Is it possible to have two different Huffman encoding scheme yielding different number of bits?


I made a solution for Huffman encoding but my code is not yielding expected output.

I cannot figure out what is wrong.

Any help is appreciated.

abcdef
1 2 3 3 5 5

Your Output: 
00 01 10 110 1110 1111 

Expected Output: 
000 001 01 10 110 111 

It can be seen clearly that number of bits are different expected one being 16 mine being 17. Is it possible to have different output for different huffman schemes?

class Solution {

    class HuffmanNode {
        char c;
        int freq;
        HuffmanNode left;
        HuffmanNode right;

        public HuffmanNode(char c, int freq) {
            this.c = c;
            this.freq = freq;
            this.left = null;
            this.right = null;
        }
    }

    class HuffmanNodeComparator implements Comparator<HuffmanNode> {
        public int compare(HuffmanNode a, HuffmanNode b) {
            return a.freq - b.freq;
        }
    }

    ArrayList<String> res = new ArrayList<>();

    public ArrayList<String> huffmanCodes(String S, int f[], int N) {
        Queue<HuffmanNode> pq = new PriorityQueue<HuffmanNode>(new HuffmanNodeComparator());

        for (int i = 0; i < N; i++) {
            pq.offer(new HuffmanNode(S.charAt(i), f[i]));
        }

        while (pq.size() > 1) {
            HuffmanNode a = pq.poll();
            HuffmanNode b = pq.poll();
            HuffmanNode newNode = new HuffmanNode('-', a.freq + b.freq);

            newNode.left = a;
            newNode.right = b;

            pq.offer(newNode);
        }

        dfs(pq.poll(), "");

        return res;
    }

    public void dfs(HuffmanNode root, String HuffmanCode) {
        if (root == null) return;
        if (root.c != '-') {
            res.add(HuffmanCode);
            return;
        }

        dfs(root.left, HuffmanCode + "0");
        dfs(root.right, HuffmanCode + "1");
    }
}

Solution

  • Both are valid prefix codes, and both are valid Huffman codes for the set of frequencies 1, 2, 3, 3, 5, 5.

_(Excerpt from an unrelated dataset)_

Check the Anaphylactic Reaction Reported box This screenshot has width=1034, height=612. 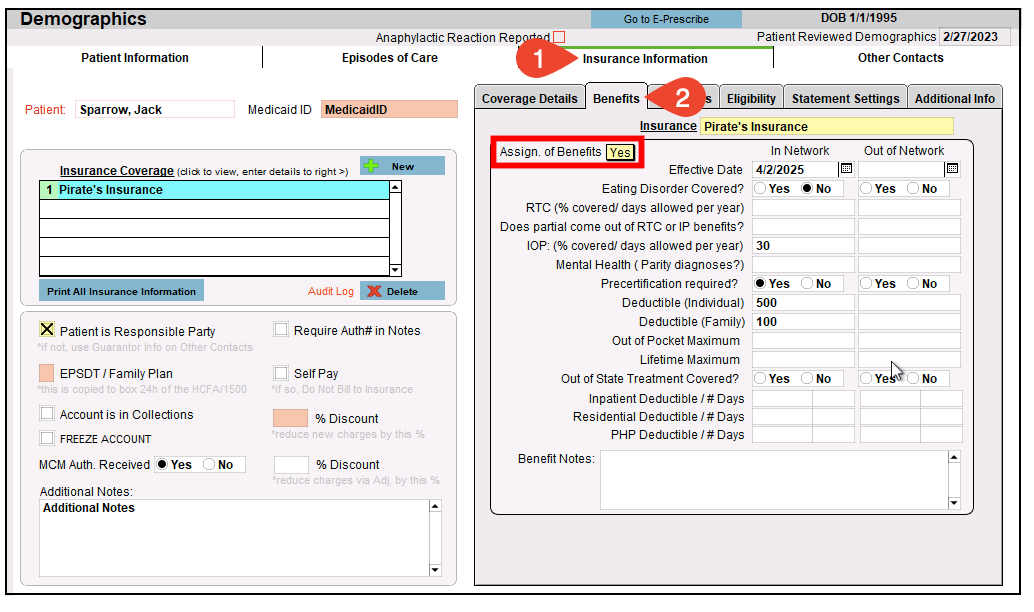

    However the ordering of your codes in both cases seems arbitrary. If they are supposed to correspond to the frequencies, then both outputs are wrong. Longer codes correspond to lower frequencies. A sequence of non-decreasing frequencies will correspond to a sequence of non-increasing code lengths.

    The way you compute the efficiency of a code is not by adding the lengths. You sum the products of the lengths and corresponding frequencies. If I sort and associate the lengths and frequencies appropriately, then the first code is 2x5 + 2x5 + 2x3 + 3x3 + 4x2 + 4x1 = 47. The second code is 2x5 + 2x5 + 3x3 + 3x3 + 3x2 + 3x1 = 47. Both codes are optimal, with both taking 47 bits to represent the message.

    You can get either code from Huffman's algorithm because there is an arbitrary choice at one point. After you pair 1 and 2 to get a subtree with frequency 3, you now have two other frequency 3 leaves. So now you can either combine the subtree and one of the leaves, or you can combine the two leaves. Those result in different trees at the end. However both will be optimal.